Hacker News new | ask | show | jobs
by MrDrMcCoy 430 days ago
Drives blindly store and retrieve blocks wherever you tell them, with no awareness of how or if they relate to one another. It's a filesystem's job to keep track of what's where. Filesystems get fragmented over time, and especially as they get full. The more full they get, the more seeking and shuffling they have to do to find a place to write stuff. This will be the case even after the last spinning drive rusts out, as even flash eventually has to contend with fragmentation. Heck, even RAM has to deal with fragmentation. See the discussion from the last few weeks about the ongoing work to figure out a contiguous memory allocator in Linux. It's one of the great unsolved problems in general comparing that you and your descendants would be set for life if you could solve.
1 comments

Not quite, AFAIK? Drive controllers may internally remap blocks to physical disk blocks (e.g. when a bad sector is detected; see the SMART attribute Reallocated Sector Count).
Logical Block Addressing (LBA) by its very nature provides no hard guarantees about where the blocks are located. However, the convention that both sides (file systems and drive controllers) recognize is that runs of consecutive LBAs generally refer to physically contiguous regions of the underlying storage (and this is true for both conventional spinning-platter HDDs as well as most flash-based SSDs). The protocols that bridge the two sides (like ATA, SCSI, and NVMe) use LBA runs as the basic unit of accessing storage.

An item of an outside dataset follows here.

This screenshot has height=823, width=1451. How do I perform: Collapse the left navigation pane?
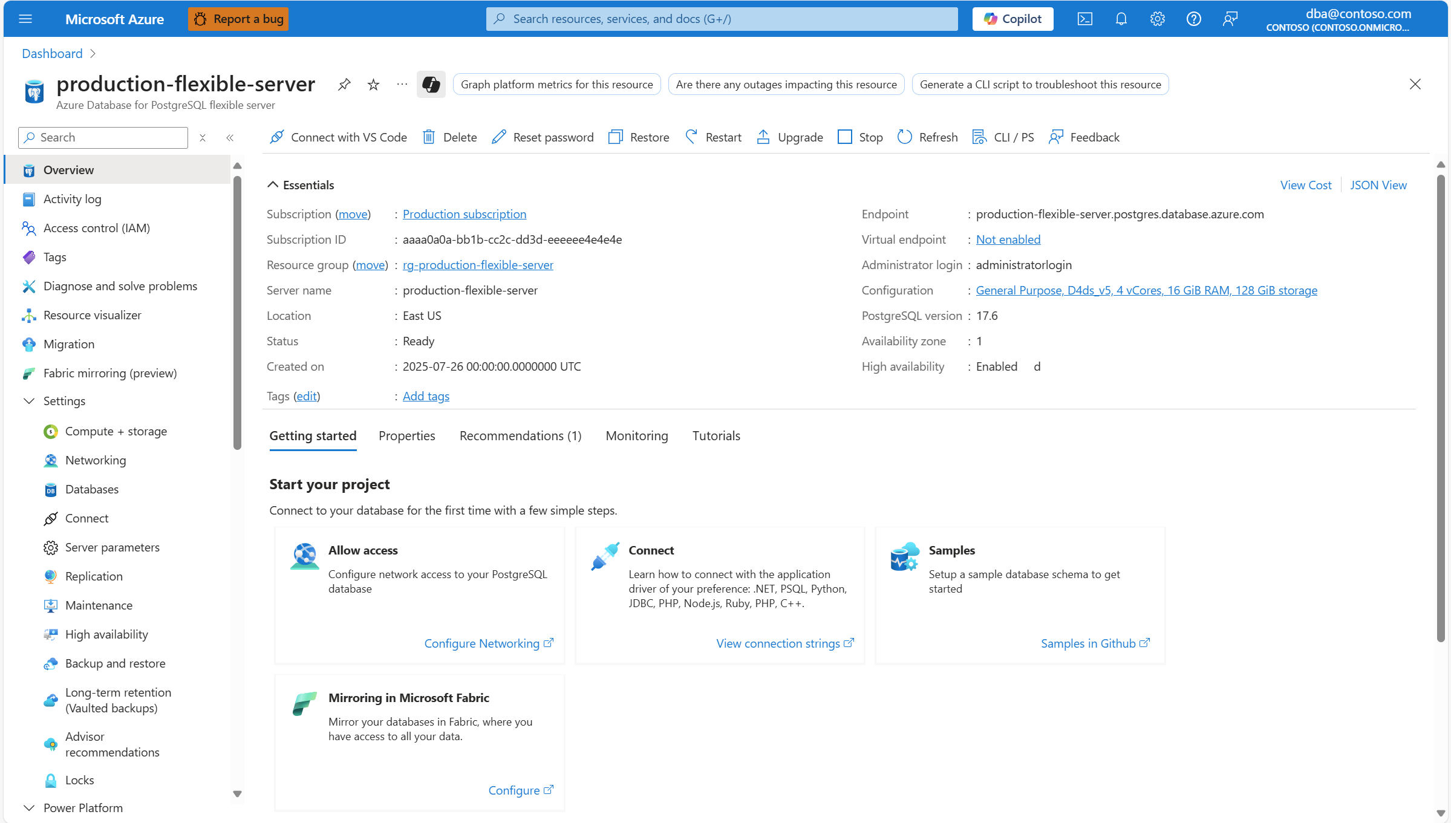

So while block remapping can occur, and the physical storage has limits on its contiguity (you'll eventually reach the end of a track on a platter or an erasable page in a flash chip), the optimal way to use the storage is to put related things together in a run of consecutive LBAs as much as possible.

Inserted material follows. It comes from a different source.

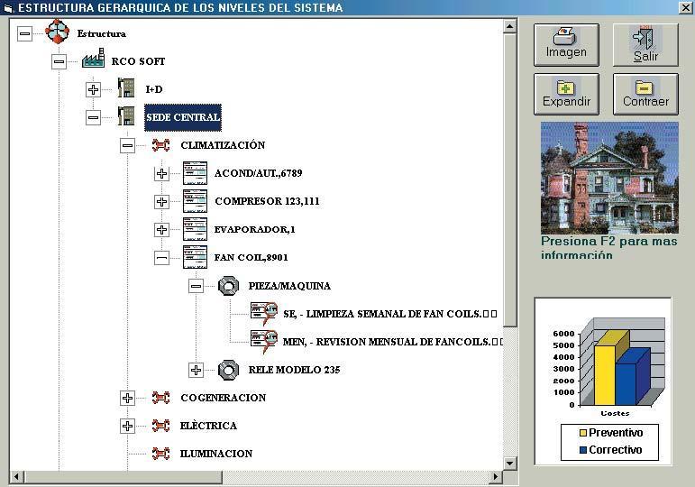This screenshot has width=695, height=487.
Task: Click the Expandir button
Action: click(566, 93)
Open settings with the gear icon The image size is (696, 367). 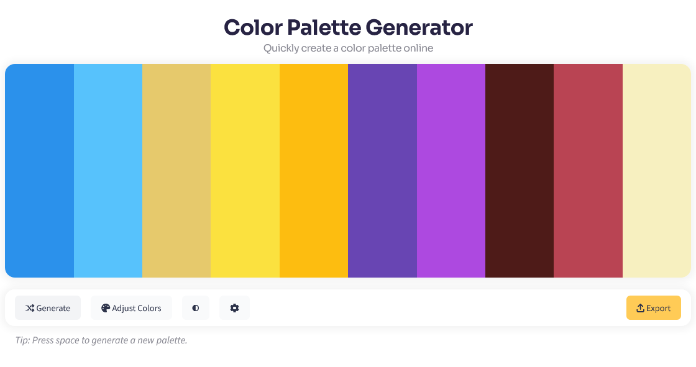click(x=234, y=308)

Sure, but bad block tracking and error correction are pretty different from the implied file/volume awareness I was responding to.
Yes, to be clear, the drive controller generally (*) has no concept of volumes or files, and presents itself to the rest of the computer as a flat, linear collection of fixed-size logical blocks. Any additional structure comes from software running outside the drive, which the drive isn't aware of. The conventional bias that adjacent logical blocks are probably also adjacent physical blocks merely allows the abstraction to be maintained while also giving the file system some ability to encourage locality of related data.

* = There are some exceptions to this, e.g. some older flash controllers were made that could "speak" FAT16/32 and actually know if blocks were free or not. This particular use was supplanted by TRIM support.